Begin

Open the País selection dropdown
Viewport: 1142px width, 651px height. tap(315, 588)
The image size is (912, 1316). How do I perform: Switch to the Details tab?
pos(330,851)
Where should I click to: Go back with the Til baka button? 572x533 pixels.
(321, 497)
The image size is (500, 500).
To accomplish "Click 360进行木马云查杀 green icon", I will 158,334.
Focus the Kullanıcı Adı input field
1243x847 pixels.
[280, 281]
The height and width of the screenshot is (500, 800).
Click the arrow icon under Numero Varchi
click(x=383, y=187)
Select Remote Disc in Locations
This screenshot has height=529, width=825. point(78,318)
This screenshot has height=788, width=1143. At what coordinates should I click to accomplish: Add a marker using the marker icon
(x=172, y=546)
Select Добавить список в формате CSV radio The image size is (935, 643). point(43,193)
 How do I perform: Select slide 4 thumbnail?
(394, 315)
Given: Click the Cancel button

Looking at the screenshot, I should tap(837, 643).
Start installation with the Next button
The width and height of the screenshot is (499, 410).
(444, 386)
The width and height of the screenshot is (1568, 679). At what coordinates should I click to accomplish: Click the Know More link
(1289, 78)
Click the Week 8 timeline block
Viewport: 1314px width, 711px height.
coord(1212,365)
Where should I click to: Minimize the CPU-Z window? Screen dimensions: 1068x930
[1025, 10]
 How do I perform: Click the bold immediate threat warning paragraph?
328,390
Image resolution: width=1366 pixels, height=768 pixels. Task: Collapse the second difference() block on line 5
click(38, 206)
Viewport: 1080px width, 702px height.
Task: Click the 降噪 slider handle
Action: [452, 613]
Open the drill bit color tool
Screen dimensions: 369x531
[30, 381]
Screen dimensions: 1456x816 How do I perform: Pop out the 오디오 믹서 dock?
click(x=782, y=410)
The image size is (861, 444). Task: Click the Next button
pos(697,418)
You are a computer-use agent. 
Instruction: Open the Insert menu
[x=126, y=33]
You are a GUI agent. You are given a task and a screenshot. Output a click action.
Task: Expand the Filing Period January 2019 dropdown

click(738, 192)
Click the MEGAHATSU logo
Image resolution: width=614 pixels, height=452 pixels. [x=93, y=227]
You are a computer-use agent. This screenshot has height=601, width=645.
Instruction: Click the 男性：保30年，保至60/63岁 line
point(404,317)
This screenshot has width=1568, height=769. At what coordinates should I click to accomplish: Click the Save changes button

End

◆ Your instructions
Reproduce the lines from the beginning through the line containing "Image resolution: width=614", inclusive, replacing "Insert menu" with "Format menu" and leaving everything else the same.

◆ Problem solution
Open the País selection dropdown
Viewport: 1142px width, 651px height. tap(315, 588)
The image size is (912, 1316). How do I perform: Switch to the Details tab?
pos(330,851)
Where should I click to: Go back with the Til baka button? 572x533 pixels.
(321, 497)
The image size is (500, 500).
To accomplish "Click 360进行木马云查杀 green icon", I will 158,334.
Focus the Kullanıcı Adı input field
1243x847 pixels.
[280, 281]
The height and width of the screenshot is (500, 800).
Click the arrow icon under Numero Varchi
click(x=383, y=187)
Select Remote Disc in Locations
This screenshot has height=529, width=825. point(78,318)
This screenshot has height=788, width=1143. At what coordinates should I click to accomplish: Add a marker using the marker icon
(x=172, y=546)
Select Добавить список в формате CSV radio The image size is (935, 643). point(43,193)
 How do I perform: Select slide 4 thumbnail?
(394, 315)
Given: Click the Cancel button

Looking at the screenshot, I should tap(837, 643).
Start installation with the Next button
The width and height of the screenshot is (499, 410).
(444, 386)
The width and height of the screenshot is (1568, 679). At what coordinates should I click to accomplish: Click the Know More link
(1289, 78)
Click the Week 8 timeline block
Viewport: 1314px width, 711px height.
coord(1212,365)
Where should I click to: Minimize the CPU-Z window? Screen dimensions: 1068x930
[1025, 10]
 How do I perform: Click the bold immediate threat warning paragraph?
328,390
Image resolution: width=1366 pixels, height=768 pixels. Task: Collapse the second difference() block on line 5
click(38, 206)
Viewport: 1080px width, 702px height.
Task: Click the 降噪 slider handle
Action: [452, 613]
Open the drill bit color tool
Screen dimensions: 369x531
[30, 381]
Screen dimensions: 1456x816 How do I perform: Pop out the 오디오 믹서 dock?
click(x=782, y=410)
The image size is (861, 444). Task: Click the Next button
pos(697,418)
You are a computer-use agent. 
Instruction: Open the Format menu
[x=126, y=33]
You are a GUI agent. You are given a task and a screenshot. Output a click action.
Task: Expand the Filing Period January 2019 dropdown

click(738, 192)
Click the MEGAHATSU logo
Image resolution: width=614 pixels, height=452 pixels. [x=93, y=227]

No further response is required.